Durante anos, o interesse chinês na América Latina esteve concentrado principalmente em setores como energia, mineração e agricultura. Segundo Virginia Papini, pesquisadora da Universidade Nacional de Tres de Febrero na Argentina e membro da Rede China e América Latina: Abordagens Multidisciplinares, até 2010 o investimento estrangeiro direto do país na região estava ligado à garantia do desenvolvimento econômico chinês através da satisfação da demanda de insumos críticos para isso, como petróleo, gás, recursos naturais e agroalimentares, escassos em nível doméstico. Atualmente, os investimentos se voltam também para serviços comerciais e financeiros e para a produção industrial e manufatureira.
Conforme análise do GT China, do OPEB, a expansão da influência política e econômica chinesa na América Latina faz jus às demandas do próprio continente.
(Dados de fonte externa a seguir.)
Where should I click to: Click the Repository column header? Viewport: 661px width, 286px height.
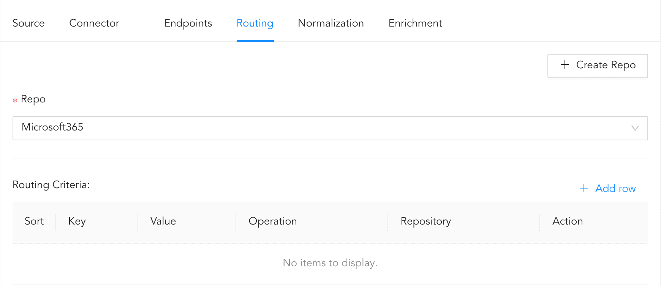click(426, 222)
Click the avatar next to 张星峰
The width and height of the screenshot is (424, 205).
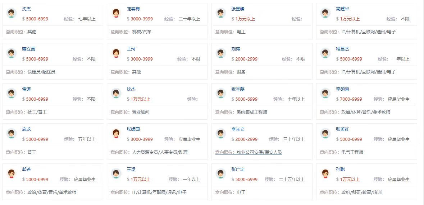click(x=221, y=13)
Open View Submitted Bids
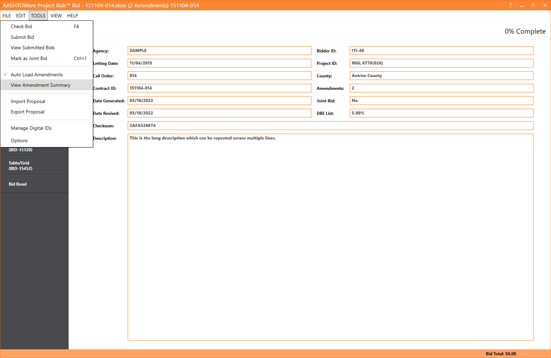The image size is (551, 358). point(33,48)
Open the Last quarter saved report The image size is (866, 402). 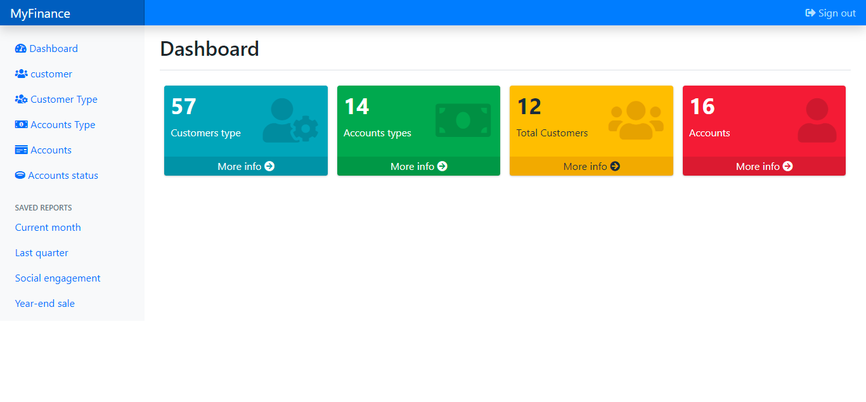coord(41,252)
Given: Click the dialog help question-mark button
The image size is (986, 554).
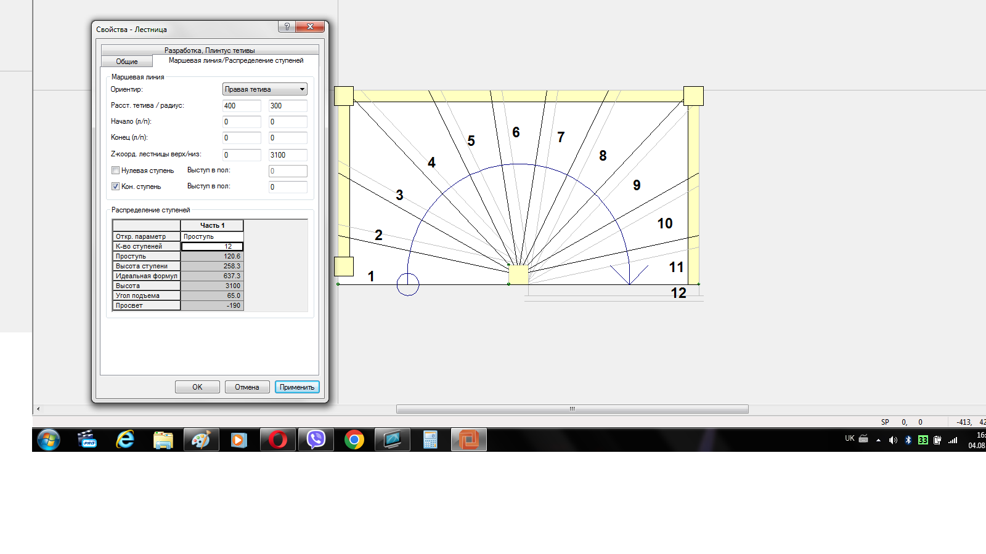Looking at the screenshot, I should [287, 26].
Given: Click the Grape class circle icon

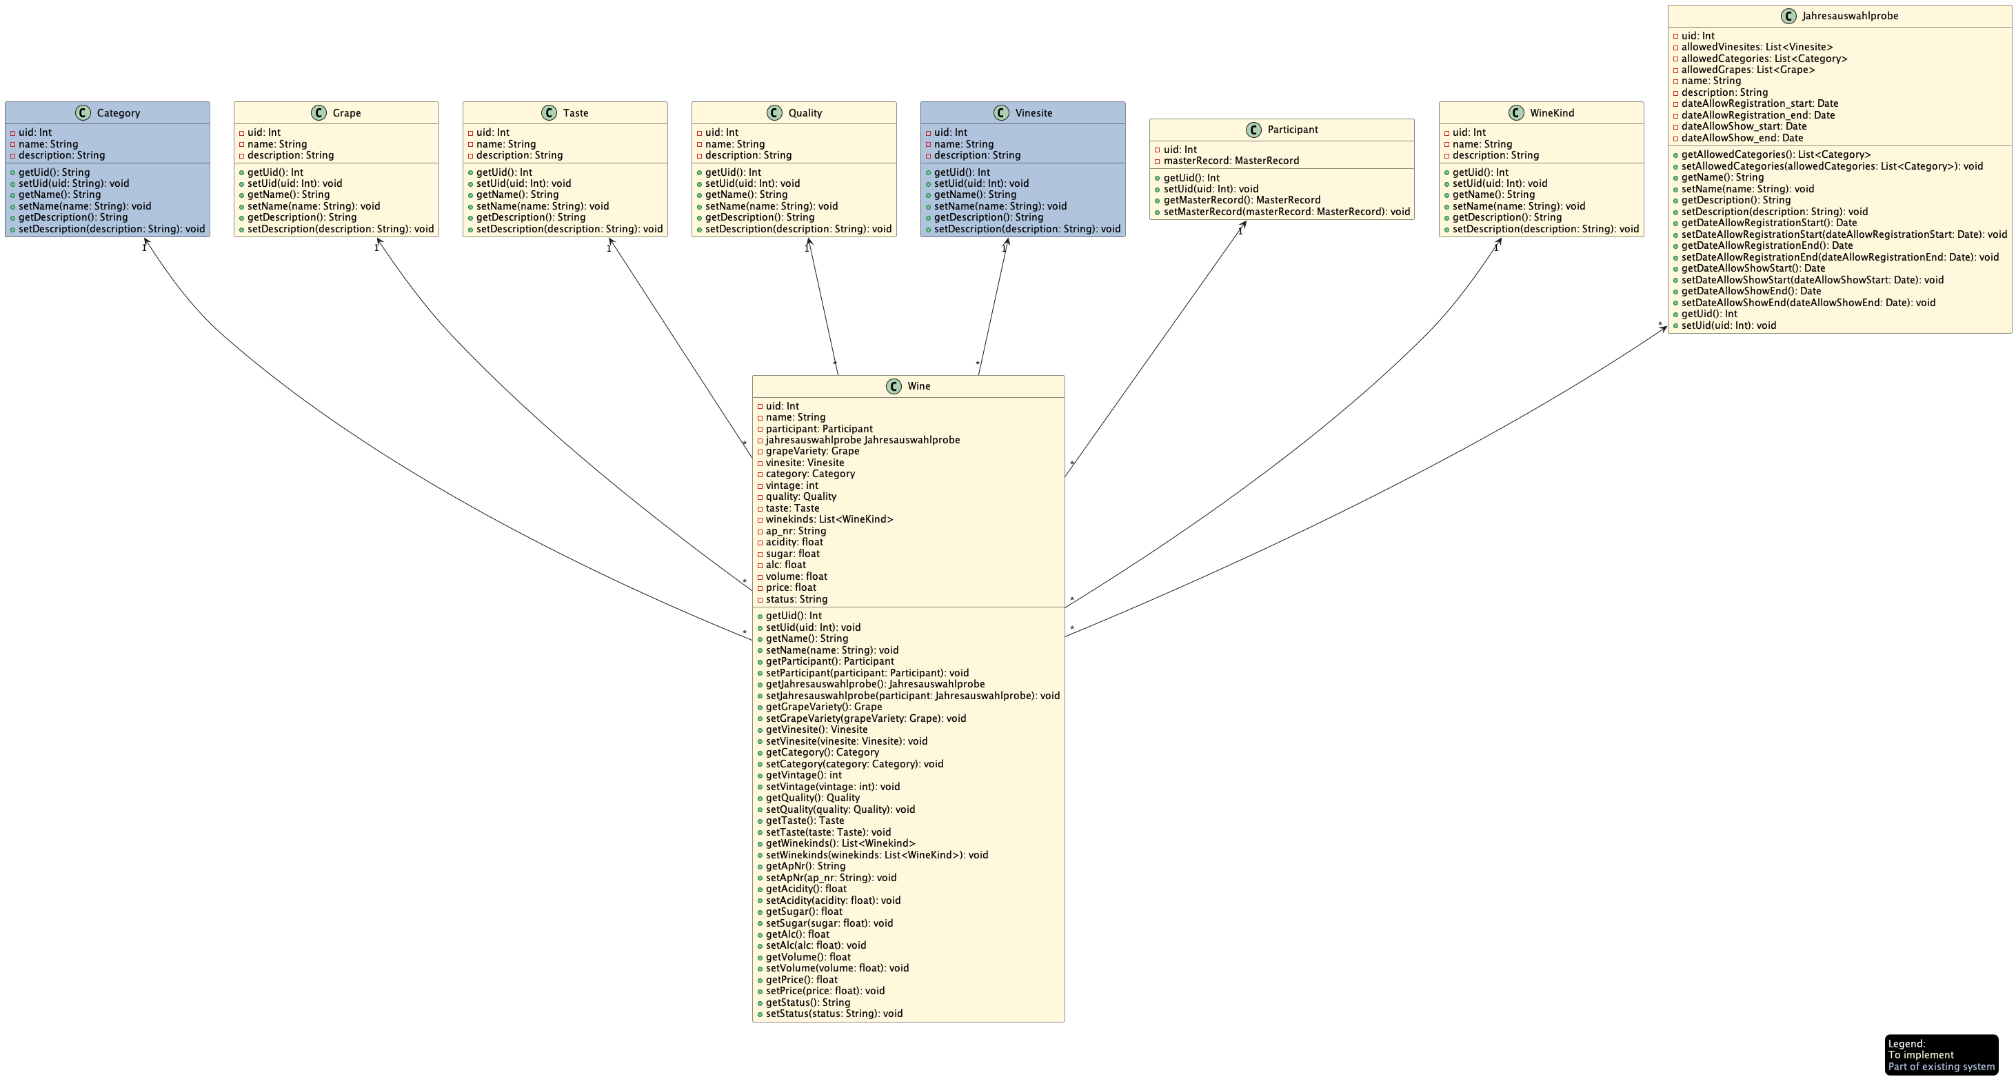Looking at the screenshot, I should [319, 113].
A partir de investimentos em estrutura ou linhas de financiamento, o país “tem se apresentado como uma alternativa concreta para auxiliar em projetos de interesse para o desenvolvimento da região” — fazendo frente aos Estados Unidos, a outra potência influente no espaço latino-americano e que historicamente o considera como o seu “quintal”.
No entanto, vale destacar que no caso do TLC com o Uruguai a parceria pode ser interpretada como contraproducente em termos de integração regional, na medida em que o avanço das negociações coloca em risco a unidade do Mercosul enquanto bloco.
Laços enfraquecidos
Na esteira das negociações bilaterais entre Uruguai e China, é possível identificar divergências mais profundas sobre a agenda do Mercosul. De um lado, a postura do Uruguai e do Brasil na busca por modernização econômica, fundamentada na flexibilização das regras de negociação de acordos de livre comércio e na redução da TEC; do outro, a postura integradora da Argentina e do Paraguai, ancoradas nos fundamentos de consenso e de unidade do Tratado de Assunção. Ao comentar sobre a situação atual do bloco, Daniel Caggiani Gomes, senador uruguaio pela Frente Ampla e ex-presidente do Parlasul, afirma que “o Mercosul não tem uma estratégia comum e uma liderança política forte e não há um olhar convergente sobre os problemas da região”.
Segundo Félix Peña, diretor do Instituto de Comércio Internacional da Fundação ICBC da Argentina, o avanço do Uruguai em negociações bilaterais com a China é, ainda, um risco às próprias bases do Mercosul. Para ele, a concretização do acordo poderia resultar numa crise profunda capaz de “levar a uma fragmentação do Mercosul ou sua irrelevância definitiva”.
Nesse contexto, a celebração da presidência pro-tempore do Uruguai, que estará à frente do Mercosul pelos próximos seis meses, também não parece promissora em termos de manutenção da unidade do bloco. Conforme Caggiani, o governo de Lacalle Pou não tem vocação integradora e, portanto, dificilmente promoverá uma agenda robusta, pois “o Uruguai deve seguir insistindo em ganhar tempo para alcançar um acordo comercial com a China”. Para uma organização que se pretende, em última instância, comprometida com a integração regional, o cenário como um todo não é promissor: o Mercosul enfrenta, no mínimo, uma desarticulação de interesses internos que o enfraquece enquanto bloco e, no pior dos casos, parece estar diante de uma crise que ameaça sua própria existência.
A próxima cúpula está prevista para dezembro de 2022 ou janeiro de 2023. Os rumos do bloco dependerão muito dos resultados das eleições brasileiras, que podem significar um aprofundamento da postura indiferente do Brasil ou apontar para novos posicionamentos voltados à integração do bloco. Já a presidência do Mercosul estará a cargo da Argentina durante o primeiro semestre de 2023, o que faz com que o Uruguai sinta-se ainda mais pressionado para consolidar seus interesses em relação à China no mandato atual.